- WHAT YOU ARE ASKED TO DO -
Only an exact copy belongs in the answer: the line with "Viewport: 610px width, 396px height." and every line after it through the end of the records, pictures left out.
--- DATASET CONTENT Enclosed Below ---
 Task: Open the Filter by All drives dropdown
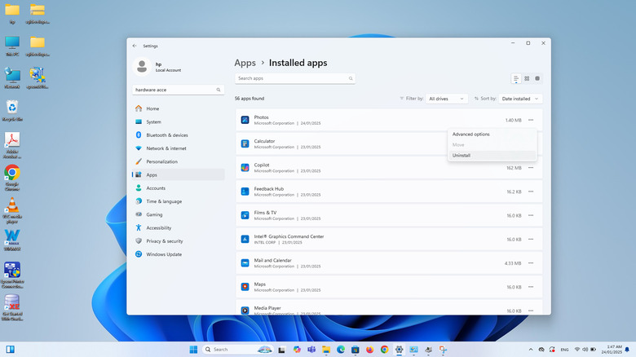[446, 98]
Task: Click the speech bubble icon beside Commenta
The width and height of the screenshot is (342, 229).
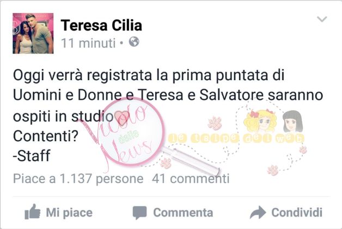Action: pos(139,213)
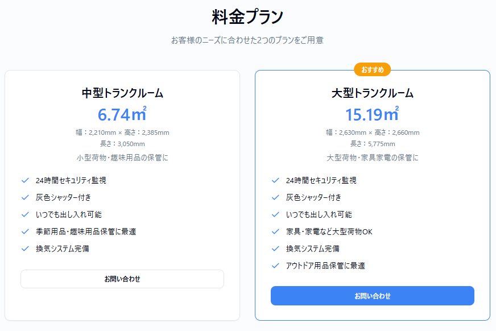Click checkmark beside 灰色シャッター付き in 中型 plan
The image size is (496, 331).
[x=25, y=197]
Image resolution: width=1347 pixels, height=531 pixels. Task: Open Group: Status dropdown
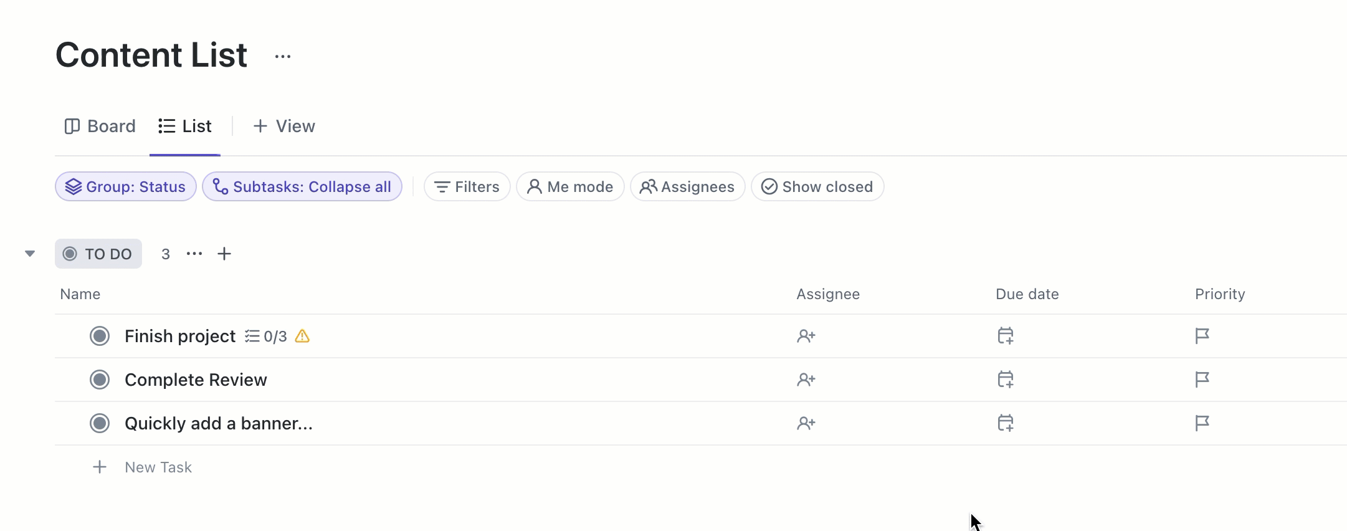(126, 187)
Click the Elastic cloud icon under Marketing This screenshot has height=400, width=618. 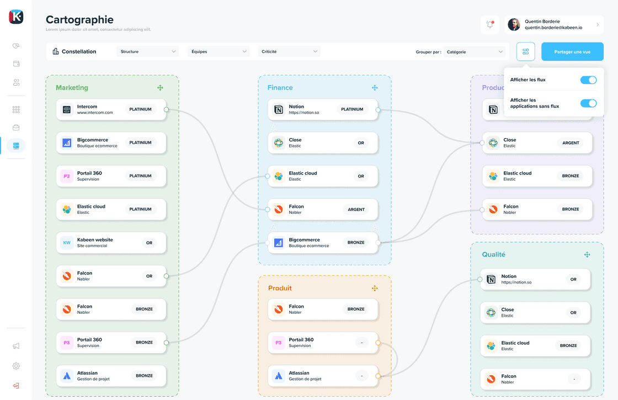65,209
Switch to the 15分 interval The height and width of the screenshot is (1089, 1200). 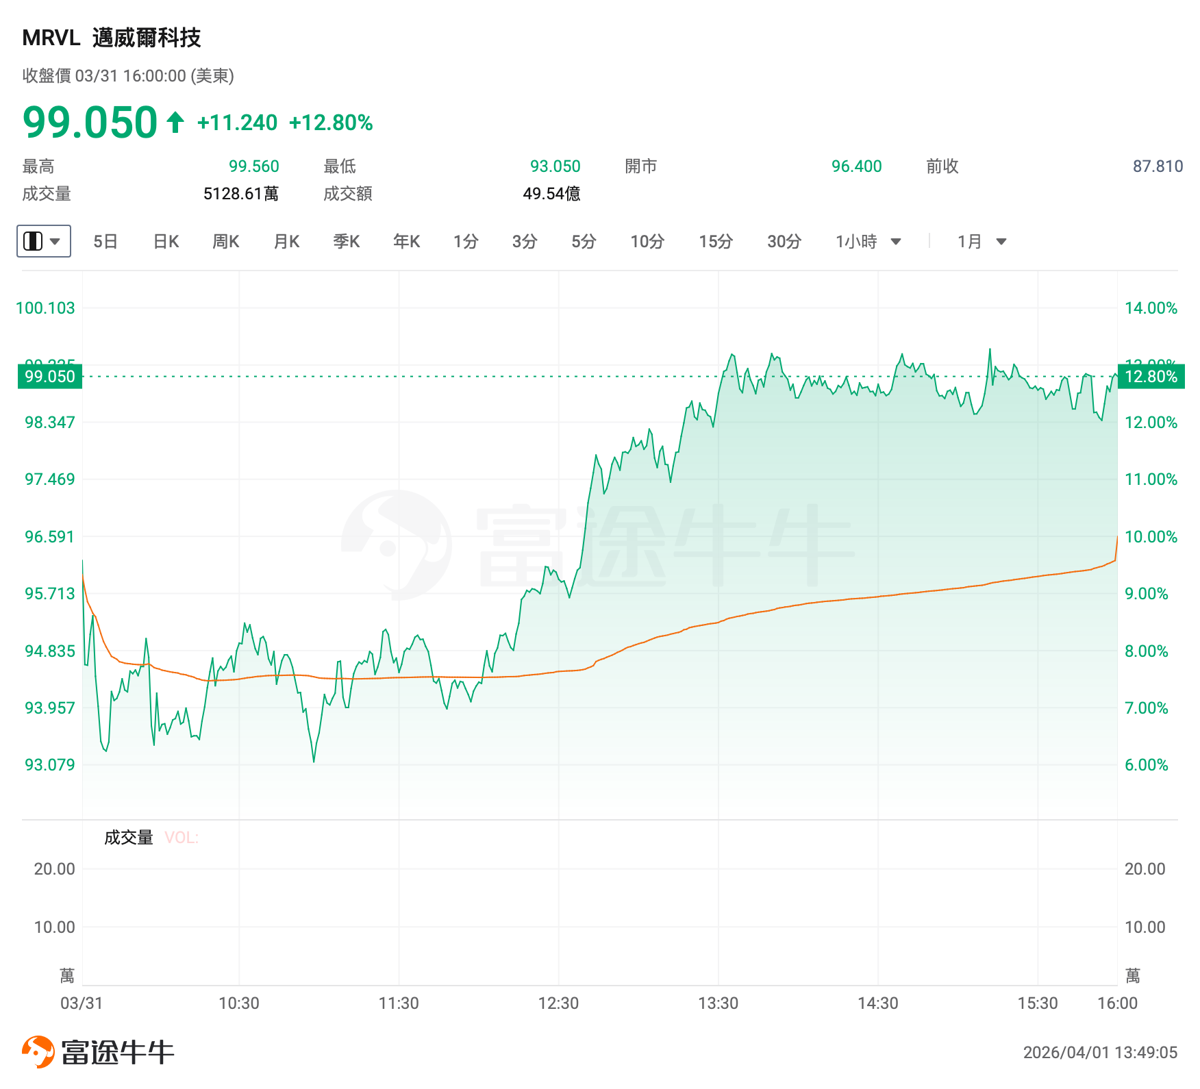[716, 242]
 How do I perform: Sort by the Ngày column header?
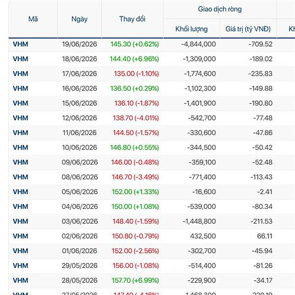coord(80,19)
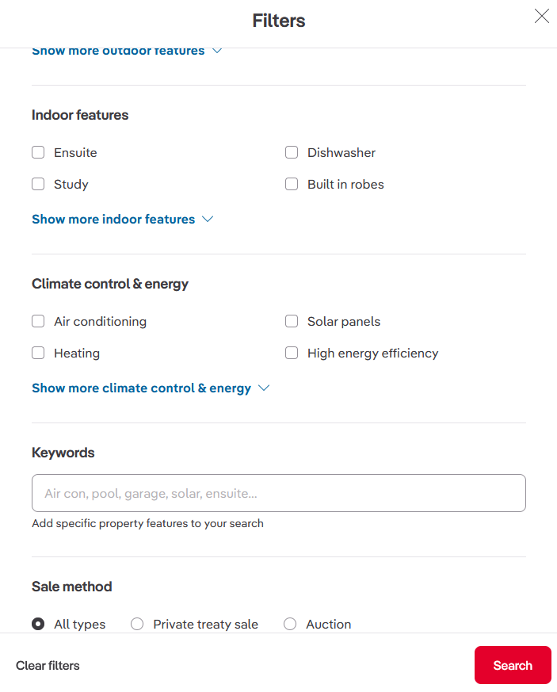The height and width of the screenshot is (692, 557).
Task: Click into the Keywords text field
Action: (x=279, y=493)
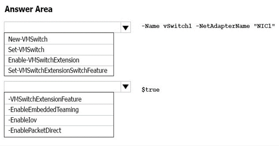Click the -Name parameter text
279x146 pixels.
coord(150,26)
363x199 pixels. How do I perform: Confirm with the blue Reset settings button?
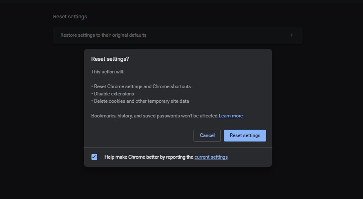(245, 135)
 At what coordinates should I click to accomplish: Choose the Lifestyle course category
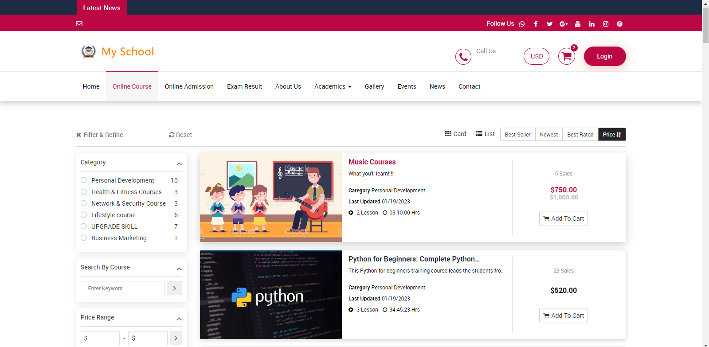pos(84,215)
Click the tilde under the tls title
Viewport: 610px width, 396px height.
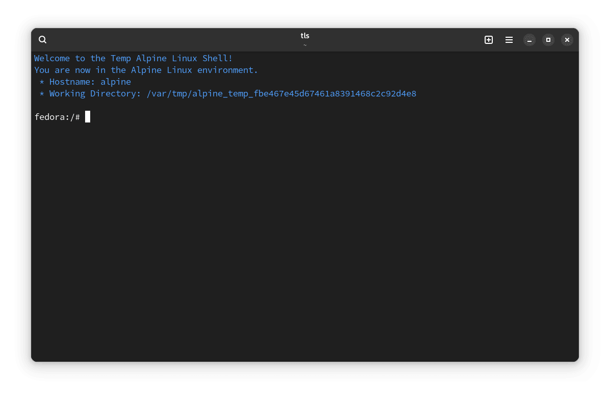tap(305, 45)
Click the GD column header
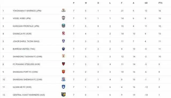Screen dimensions: 171x98 coord(146,3)
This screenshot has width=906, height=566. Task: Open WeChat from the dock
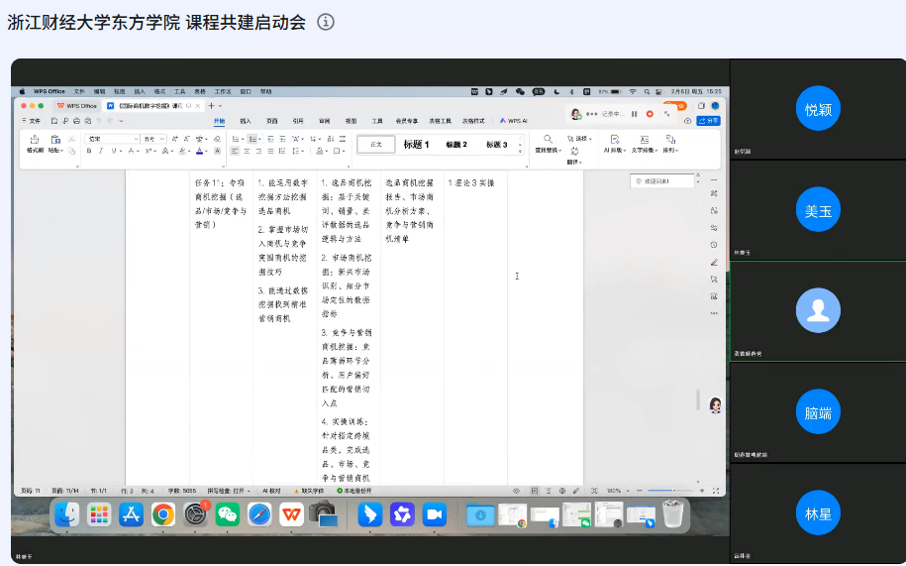click(228, 513)
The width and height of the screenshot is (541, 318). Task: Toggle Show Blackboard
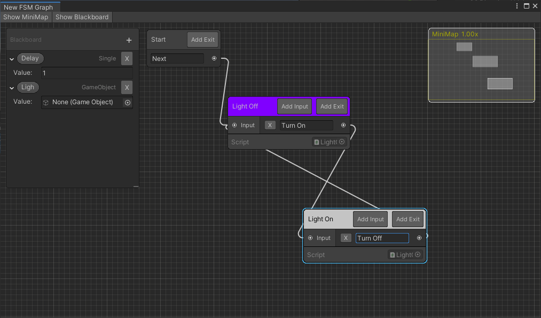(x=81, y=17)
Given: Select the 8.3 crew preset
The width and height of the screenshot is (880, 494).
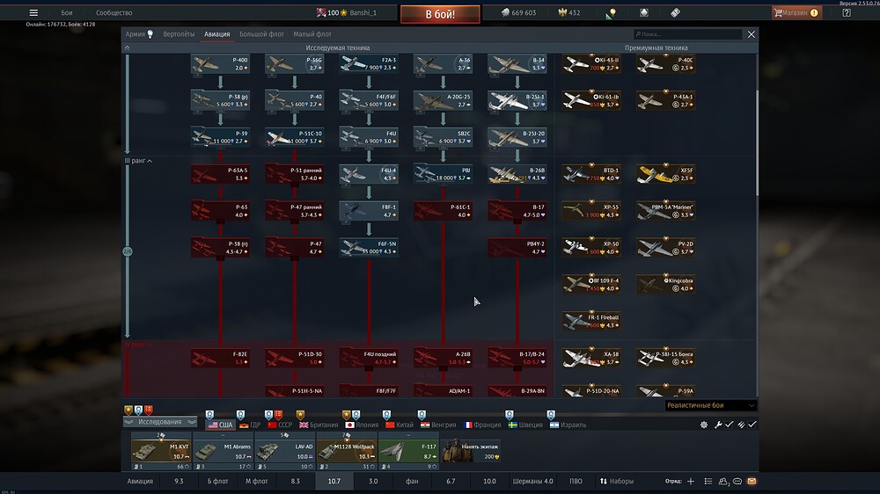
--- End of Enclosed DATASET CONTENT ---
- PROBLEM SOLUTION -
Viewport: 610px width, 396px height.
tap(305, 45)
Click the GD column header
Screen dimensions: 171x98 coord(146,3)
This screenshot has width=906, height=566. Task: Open WeChat from the dock
click(228, 513)
The width and height of the screenshot is (541, 318). Task: Toggle Show Blackboard
(x=81, y=17)
Given: Select the 8.3 crew preset
The width and height of the screenshot is (880, 494).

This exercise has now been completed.